* AIM OF THE EXERCISE *
Please filter the data below down to the lines holding the string "green".

* RECORD EXTRACTS *
↓↓↓

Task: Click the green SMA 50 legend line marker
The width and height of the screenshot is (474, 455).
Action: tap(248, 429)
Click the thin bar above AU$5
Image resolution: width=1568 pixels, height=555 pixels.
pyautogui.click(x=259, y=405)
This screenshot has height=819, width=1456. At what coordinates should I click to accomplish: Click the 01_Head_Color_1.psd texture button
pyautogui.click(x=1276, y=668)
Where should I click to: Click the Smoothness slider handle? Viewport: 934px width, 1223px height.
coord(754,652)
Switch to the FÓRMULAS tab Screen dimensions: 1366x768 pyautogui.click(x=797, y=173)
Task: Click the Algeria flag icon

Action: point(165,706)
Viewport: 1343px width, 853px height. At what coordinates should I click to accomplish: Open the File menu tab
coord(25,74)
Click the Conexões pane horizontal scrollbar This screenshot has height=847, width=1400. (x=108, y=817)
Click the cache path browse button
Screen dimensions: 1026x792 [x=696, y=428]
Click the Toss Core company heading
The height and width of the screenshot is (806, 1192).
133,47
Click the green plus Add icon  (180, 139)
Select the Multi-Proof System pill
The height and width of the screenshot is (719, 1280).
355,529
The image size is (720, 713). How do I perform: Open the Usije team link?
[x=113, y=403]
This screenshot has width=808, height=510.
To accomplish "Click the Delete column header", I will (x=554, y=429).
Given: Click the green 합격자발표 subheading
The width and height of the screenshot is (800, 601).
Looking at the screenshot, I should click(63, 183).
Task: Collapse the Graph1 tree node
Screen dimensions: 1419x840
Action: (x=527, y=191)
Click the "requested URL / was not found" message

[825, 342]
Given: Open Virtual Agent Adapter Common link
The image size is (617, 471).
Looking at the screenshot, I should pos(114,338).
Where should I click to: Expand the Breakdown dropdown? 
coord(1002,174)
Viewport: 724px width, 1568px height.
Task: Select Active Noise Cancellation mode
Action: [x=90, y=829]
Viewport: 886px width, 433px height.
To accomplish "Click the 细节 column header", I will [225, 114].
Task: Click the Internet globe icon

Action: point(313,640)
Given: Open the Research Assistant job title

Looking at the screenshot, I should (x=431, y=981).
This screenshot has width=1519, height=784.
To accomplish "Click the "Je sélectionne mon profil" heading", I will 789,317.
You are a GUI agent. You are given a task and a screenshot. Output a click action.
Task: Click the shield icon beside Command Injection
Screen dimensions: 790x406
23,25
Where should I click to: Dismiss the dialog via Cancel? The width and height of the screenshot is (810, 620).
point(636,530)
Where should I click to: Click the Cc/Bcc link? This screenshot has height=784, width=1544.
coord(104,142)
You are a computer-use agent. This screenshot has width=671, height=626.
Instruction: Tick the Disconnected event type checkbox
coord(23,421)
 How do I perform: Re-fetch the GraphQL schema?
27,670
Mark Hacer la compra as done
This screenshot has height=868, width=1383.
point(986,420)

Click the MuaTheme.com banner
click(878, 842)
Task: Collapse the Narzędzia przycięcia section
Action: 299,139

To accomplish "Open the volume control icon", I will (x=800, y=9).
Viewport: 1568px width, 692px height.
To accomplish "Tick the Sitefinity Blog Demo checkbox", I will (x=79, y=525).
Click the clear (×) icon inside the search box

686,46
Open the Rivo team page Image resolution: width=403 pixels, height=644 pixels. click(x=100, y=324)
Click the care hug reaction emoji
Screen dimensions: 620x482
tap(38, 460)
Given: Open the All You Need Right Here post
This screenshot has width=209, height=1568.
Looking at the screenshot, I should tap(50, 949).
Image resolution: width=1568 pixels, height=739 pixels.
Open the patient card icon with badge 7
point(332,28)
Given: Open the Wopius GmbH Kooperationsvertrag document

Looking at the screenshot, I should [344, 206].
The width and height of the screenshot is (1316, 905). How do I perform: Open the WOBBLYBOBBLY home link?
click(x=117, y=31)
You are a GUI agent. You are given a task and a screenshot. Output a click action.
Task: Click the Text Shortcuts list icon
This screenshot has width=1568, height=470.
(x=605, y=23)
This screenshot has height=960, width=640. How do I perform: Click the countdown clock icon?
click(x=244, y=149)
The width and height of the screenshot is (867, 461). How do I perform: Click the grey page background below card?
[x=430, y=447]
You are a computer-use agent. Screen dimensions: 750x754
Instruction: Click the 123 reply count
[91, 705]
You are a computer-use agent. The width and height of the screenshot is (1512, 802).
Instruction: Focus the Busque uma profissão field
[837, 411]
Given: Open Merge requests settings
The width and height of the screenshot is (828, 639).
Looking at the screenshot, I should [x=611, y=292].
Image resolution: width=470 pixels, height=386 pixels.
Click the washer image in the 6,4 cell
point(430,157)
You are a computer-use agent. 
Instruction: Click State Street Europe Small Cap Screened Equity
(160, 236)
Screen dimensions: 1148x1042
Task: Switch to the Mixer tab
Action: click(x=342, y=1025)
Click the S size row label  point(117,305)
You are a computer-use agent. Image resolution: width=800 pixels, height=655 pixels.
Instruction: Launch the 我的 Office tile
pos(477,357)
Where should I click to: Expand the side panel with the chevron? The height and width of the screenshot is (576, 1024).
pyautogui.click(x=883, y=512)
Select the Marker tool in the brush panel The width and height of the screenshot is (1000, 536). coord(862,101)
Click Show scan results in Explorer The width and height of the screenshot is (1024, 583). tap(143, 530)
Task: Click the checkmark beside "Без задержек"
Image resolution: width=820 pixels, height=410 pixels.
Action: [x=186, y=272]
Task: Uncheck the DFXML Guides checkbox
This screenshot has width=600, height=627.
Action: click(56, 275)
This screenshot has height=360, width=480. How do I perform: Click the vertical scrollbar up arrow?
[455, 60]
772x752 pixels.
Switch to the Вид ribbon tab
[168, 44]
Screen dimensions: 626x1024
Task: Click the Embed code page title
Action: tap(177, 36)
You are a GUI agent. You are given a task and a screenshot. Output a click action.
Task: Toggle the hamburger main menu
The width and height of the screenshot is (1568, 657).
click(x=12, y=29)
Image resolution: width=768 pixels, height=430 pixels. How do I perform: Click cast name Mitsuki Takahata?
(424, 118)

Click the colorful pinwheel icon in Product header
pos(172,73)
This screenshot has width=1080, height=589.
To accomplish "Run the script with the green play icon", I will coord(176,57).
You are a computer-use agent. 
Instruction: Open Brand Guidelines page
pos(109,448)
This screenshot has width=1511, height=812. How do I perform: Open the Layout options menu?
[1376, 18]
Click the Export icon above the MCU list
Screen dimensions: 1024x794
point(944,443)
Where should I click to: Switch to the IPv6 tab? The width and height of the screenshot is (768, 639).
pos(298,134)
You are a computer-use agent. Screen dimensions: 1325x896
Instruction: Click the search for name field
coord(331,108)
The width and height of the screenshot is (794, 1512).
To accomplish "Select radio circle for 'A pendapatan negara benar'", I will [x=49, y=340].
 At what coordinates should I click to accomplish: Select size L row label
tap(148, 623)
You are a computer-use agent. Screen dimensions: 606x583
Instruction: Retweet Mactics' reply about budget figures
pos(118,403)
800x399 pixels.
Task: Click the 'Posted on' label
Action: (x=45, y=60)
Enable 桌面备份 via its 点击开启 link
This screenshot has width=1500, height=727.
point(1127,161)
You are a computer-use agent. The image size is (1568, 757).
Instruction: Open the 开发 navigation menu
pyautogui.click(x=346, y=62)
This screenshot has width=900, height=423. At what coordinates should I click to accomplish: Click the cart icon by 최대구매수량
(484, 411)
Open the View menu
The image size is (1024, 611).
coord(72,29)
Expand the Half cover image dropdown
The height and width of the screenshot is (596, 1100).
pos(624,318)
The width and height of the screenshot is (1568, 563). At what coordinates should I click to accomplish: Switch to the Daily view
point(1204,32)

↑↑↑

* ANSWER FOR THE TASK *
Task: Click the green SMA 50 legend line marker
Click the green plus Add icon  (180, 139)
Given: Click the green 합격자발표 subheading
To accomplish "Run the script with the green play icon", I will coord(176,57).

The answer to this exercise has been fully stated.